On the other hand, the Chinese state has continued to see religious activities that are organized outside of state control as potential sources of social instability. As with other forms of voluntary associations, the Chinese state has tried to force religious adherents to participate in one or another of the state-organized and controlled religious associations. Many religious adherents have not been willing to accept these restrictions, and that is where one sees the suppression of religious freedom. One might add that many government modernizers see religious organizations as inimical to their goals of economic development and therefore see little wrong with their suppression.

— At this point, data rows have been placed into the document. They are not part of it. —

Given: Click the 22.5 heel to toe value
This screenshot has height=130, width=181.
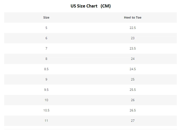Looking at the screenshot, I should coord(133,28).
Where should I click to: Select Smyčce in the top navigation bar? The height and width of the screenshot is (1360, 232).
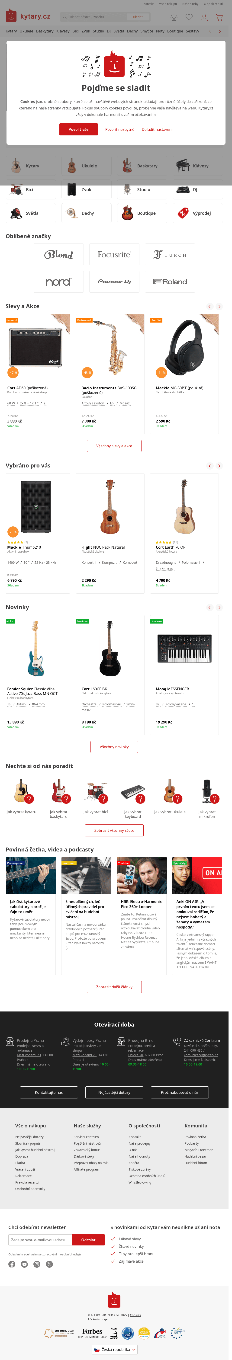pyautogui.click(x=146, y=31)
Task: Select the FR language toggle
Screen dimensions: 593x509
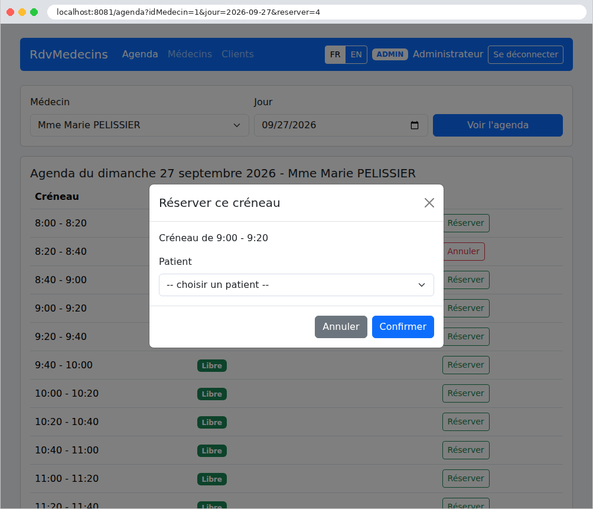Action: (x=335, y=54)
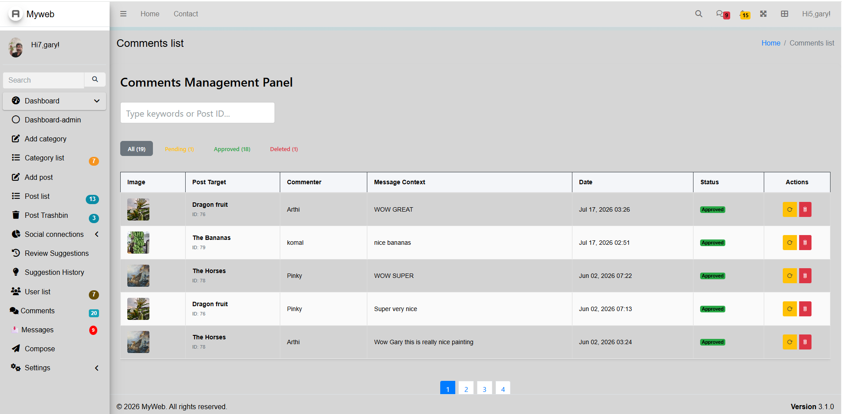Show the Deleted (1) comments tab
Image resolution: width=842 pixels, height=414 pixels.
point(284,149)
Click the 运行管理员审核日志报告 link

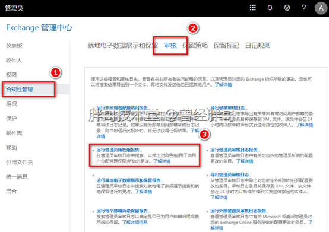[235, 150]
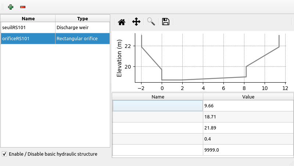Edit the value cell showing 0.4

coord(248,139)
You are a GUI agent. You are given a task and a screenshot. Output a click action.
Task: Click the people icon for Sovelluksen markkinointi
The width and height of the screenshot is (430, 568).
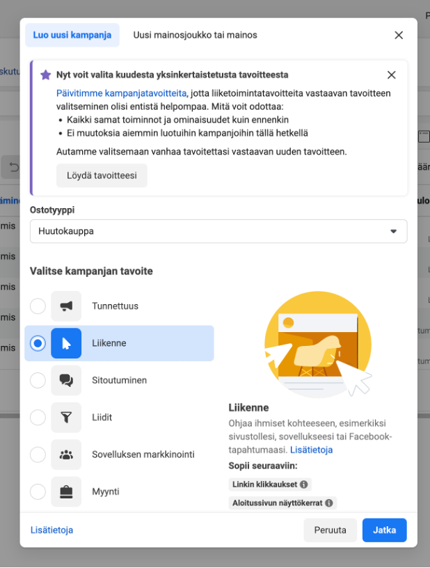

I should add that I know of very little academic research that has been carried out on the sociology of religion in contemporary China. We know very little about who converts to what religion and for what reason. We do know that in some parts of the country, the growth of religion coexists surprisingly amicably with the state. As I stated, the Chinese state can be tolerant of religious beliefs as long as it does not challenge state authority. But in other parts of the country, religious organizations are suppressed harshly. Sometimes these different responses seem to depend on such ad hoc factors as the relations between the local party cadre and the religious leaders; in other instances, different patterns appear to reflect different socio-economic conditions. But as I say, we know too little about this to draw strong conclusions. Serious research is needed.

The difference in attitudes about religious expression is one of the most sensitive and difficult gaps that exist between the United States and China. The United States was founded upon the idea of the free expression of religious beliefs, and we have witnessed a resurgence of religious feeling in recent years. The Chinese state has never condoned the free organization of religious communities, and the political elite remains rather hostile to religious beliefs and movements. It is important to bear in mind, however, that these attitudes are rooted not just in the authoritarian rule of the Chinese Communist Party but also in millennial-old cultural attitudes.

I am not one to argue that cultures cannot change - they do. But one cannot simply disregard them and expect that they can change over night. Indeed, I think that if one looks seriously at the magnitude of changes sweeping Chinese society over the past two and a half decades, one has to be impressed by the breath, depth, and speed of the changes. It is not just that the economy has grown, but that the organization of the economy and society have changed and new ideas and attitudes have emerged. The very rapid growth of intermediary associations is a case in point. There is a new emphasis among younger people on individualism and consumerism that shocks their elders. Attitudes change, but they do so over time and within their own context.

I think that the greatest hope for new attitudes toward intermediary associations and religious expression lies in the growth of a middle class in China. Historically China has never been a middle class society (another contrast with the United States which has always been a middle class society). It is only in the past two decades that we have seen a semblance of a middle class emerge in China. Estimating the size of this class is difficult, but a recent study in China projected it at 15 percent of the population. This is far from enough to call China a middle class society. Income distribution still tends to look more like a convex curve (with a small wealthy class at the top, almost nothing in the middle, and a very large group of people with average incomes or less) than the olive shaped pattern associated with middle class societies. Given the huge size of the Chinese population and the great disparities between the urban areas and the countryside, it will take a very long time - decades - for China to become a middle-class society. But I would guess that as that 15 percent figures grows toward, say, 25 percent over the next decade or so, one is likely to see a better social framework for social stability and hence greater tolerance toward a variety of attitudes - intellectual, social, religious, etc.